§ **Work instructions**
Reproduce each line below without any alteration.

BEGIN Data records

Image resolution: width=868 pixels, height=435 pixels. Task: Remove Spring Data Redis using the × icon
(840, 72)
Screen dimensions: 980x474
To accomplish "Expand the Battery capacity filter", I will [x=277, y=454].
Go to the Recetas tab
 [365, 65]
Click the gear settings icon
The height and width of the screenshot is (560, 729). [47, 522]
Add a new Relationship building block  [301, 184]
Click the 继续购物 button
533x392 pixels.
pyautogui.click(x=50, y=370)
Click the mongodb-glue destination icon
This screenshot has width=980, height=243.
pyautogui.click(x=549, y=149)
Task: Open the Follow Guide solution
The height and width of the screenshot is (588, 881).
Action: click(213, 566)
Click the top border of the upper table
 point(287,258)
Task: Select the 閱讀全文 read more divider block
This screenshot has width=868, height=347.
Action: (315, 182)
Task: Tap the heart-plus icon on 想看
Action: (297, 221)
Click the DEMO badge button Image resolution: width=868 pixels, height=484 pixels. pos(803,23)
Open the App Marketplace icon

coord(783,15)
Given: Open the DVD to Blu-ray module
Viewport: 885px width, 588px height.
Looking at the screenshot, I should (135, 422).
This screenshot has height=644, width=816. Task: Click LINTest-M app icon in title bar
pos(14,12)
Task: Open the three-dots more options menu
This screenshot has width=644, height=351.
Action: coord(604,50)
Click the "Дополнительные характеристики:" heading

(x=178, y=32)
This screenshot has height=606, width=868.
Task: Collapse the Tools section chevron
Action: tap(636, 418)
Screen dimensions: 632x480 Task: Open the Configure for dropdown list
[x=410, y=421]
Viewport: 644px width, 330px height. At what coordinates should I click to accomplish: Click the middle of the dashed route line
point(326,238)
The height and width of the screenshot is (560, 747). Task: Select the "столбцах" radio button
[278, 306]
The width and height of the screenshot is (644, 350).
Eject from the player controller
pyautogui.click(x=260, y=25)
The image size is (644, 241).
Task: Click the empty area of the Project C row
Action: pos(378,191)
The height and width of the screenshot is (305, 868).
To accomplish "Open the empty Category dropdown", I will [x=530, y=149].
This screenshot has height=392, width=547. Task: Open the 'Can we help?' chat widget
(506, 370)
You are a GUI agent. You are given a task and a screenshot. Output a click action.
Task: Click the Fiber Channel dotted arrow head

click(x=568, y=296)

END Data records

§ **Written response**
Image resolution: width=868 pixels, height=435 pixels. Task: Remove Spring Data Redis using the × icon
(840, 72)
Screen dimensions: 980x474
To accomplish "Expand the Battery capacity filter", I will [x=277, y=454].
Go to the Recetas tab
 [365, 65]
Click the gear settings icon
The height and width of the screenshot is (560, 729). [47, 522]
Add a new Relationship building block  [301, 184]
Click the 继续购物 button
533x392 pixels.
pyautogui.click(x=50, y=370)
Click the mongodb-glue destination icon
This screenshot has width=980, height=243.
pyautogui.click(x=549, y=149)
Task: Open the Follow Guide solution
The height and width of the screenshot is (588, 881).
Action: click(213, 566)
Click the top border of the upper table
 point(287,258)
Task: Select the 閱讀全文 read more divider block
This screenshot has width=868, height=347.
Action: (315, 182)
Task: Tap the heart-plus icon on 想看
Action: (297, 221)
Click the DEMO badge button Image resolution: width=868 pixels, height=484 pixels. pos(803,23)
Open the App Marketplace icon

coord(783,15)
Given: Open the DVD to Blu-ray module
Viewport: 885px width, 588px height.
Looking at the screenshot, I should (135, 422).
This screenshot has height=644, width=816. Task: Click LINTest-M app icon in title bar
pos(14,12)
Task: Open the three-dots more options menu
This screenshot has width=644, height=351.
Action: coord(604,50)
Click the "Дополнительные характеристики:" heading

(x=178, y=32)
This screenshot has height=606, width=868.
Task: Collapse the Tools section chevron
Action: tap(636, 418)
Screen dimensions: 632x480 Task: Open the Configure for dropdown list
[x=410, y=421]
Viewport: 644px width, 330px height. At what coordinates should I click to accomplish: Click the middle of the dashed route line
point(326,238)
The height and width of the screenshot is (560, 747). Task: Select the "столбцах" radio button
[278, 306]
The width and height of the screenshot is (644, 350).
Eject from the player controller
pyautogui.click(x=260, y=25)
The image size is (644, 241).
Task: Click the empty area of the Project C row
Action: pos(378,191)
The height and width of the screenshot is (305, 868).
To accomplish "Open the empty Category dropdown", I will [x=530, y=149].
This screenshot has height=392, width=547. Task: Open the 'Can we help?' chat widget
(506, 370)
You are a GUI agent. You are given a task and a screenshot. Output a click action.
Task: Click the Fiber Channel dotted arrow head

click(x=568, y=296)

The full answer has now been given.